##### Text #####

EX-99.(A)(9) 3 tv523997_ex99-a9.htm AMENDMENT NO. 8 TO DECLARATION OF TRUST

 

Exhibit (a)(9)

 

GMO TRUST

 

AMENDMENT NO. 8

TO

AMENDED AND RESTATED AGREEMENT AND DECLARATION OF TRUST

 

The undersigned, constituting at least a majority of the trustees of GMO Trust, a Massachusetts business trust created and existing under an Amended and Restated Agreement and Declaration of Trust dated March 9, 2016 (the “Declaration of Trust”), as amended from time to time, a copy of which is on file in the office of the Secretary of The Commonwealth of Massachusetts, having determined that it is desirable, appropriate and consistent with the fair and equitable treatment of all shareholders to create two new Classes of Shares, do hereby direct that this Amendment No. 8 be filed with the Secretary of The Commonwealth of Massachusetts and do hereby amend the Declaration of Trust by:

 

(i) amending and restating the second sentence of Section 6 of Article III of the Declaration of Trust as follows:

 

“In addition, with respect to each such Series, the Class II Shares, Class III Shares, Class IV Shares, Class V Shares, Class VI Shares, Class VII Shares, Class VIII Shares, Class M Shares, Class MF Shares, Class R6 Shares and Class I Shares that each such Series may issue from time to time shall be, and are hereby, established and designated, which Classes shall have the respective rights and preferences as are set forth in Exhibit 3.6 attached hereto as it may be amended from time to time by the Board of Trustees.”

#####

Given instruction -
Name every class of shares that the amendment lists after Class VIII Shares.

##### Data #####

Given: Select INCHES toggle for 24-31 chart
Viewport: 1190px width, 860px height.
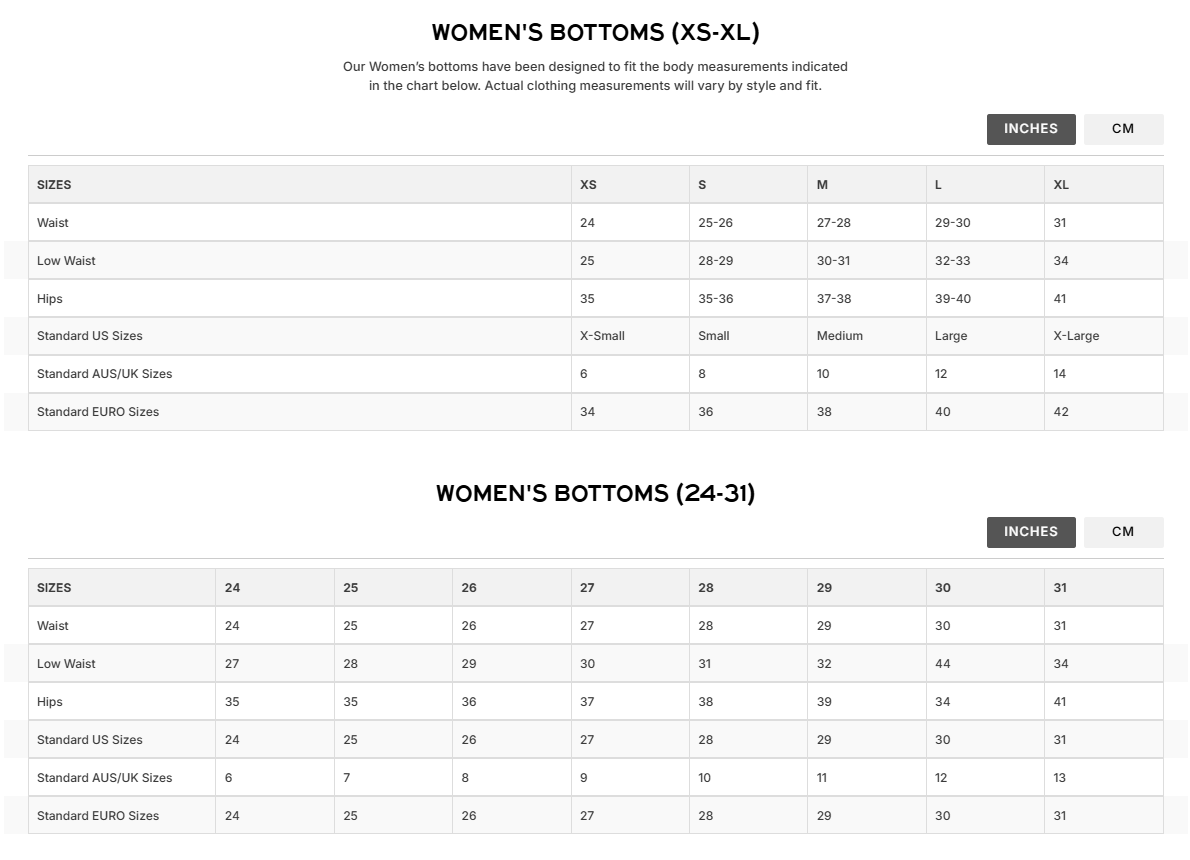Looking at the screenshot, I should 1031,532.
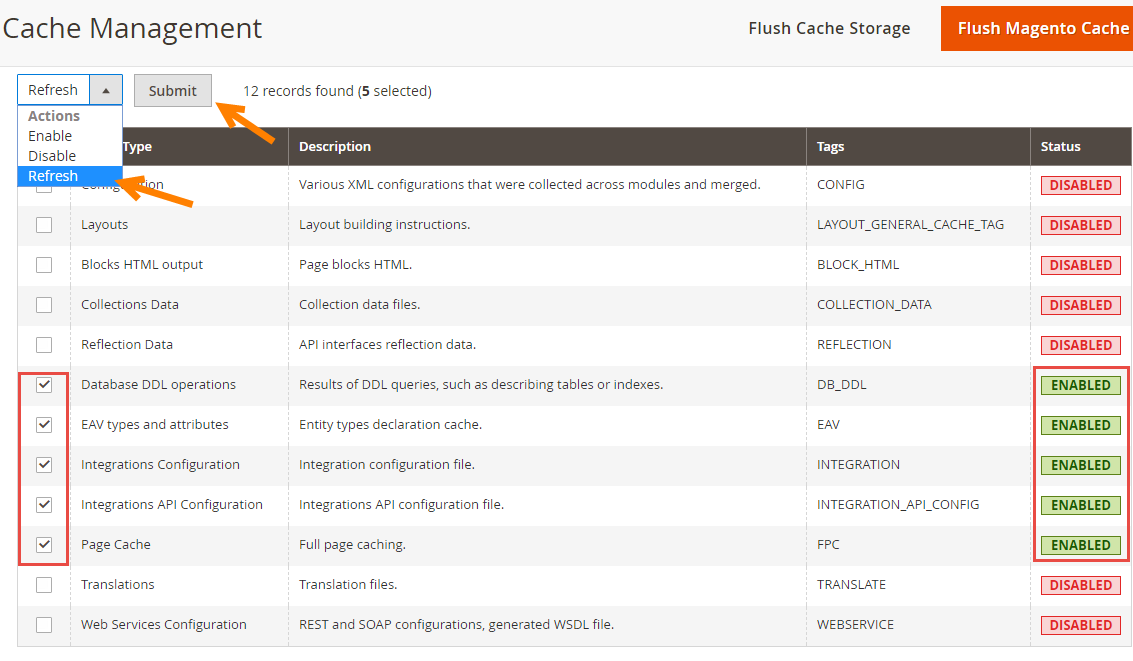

#####

In response -
Class M Shares, Class MF Shares, Class R6 Shares, Class I Shares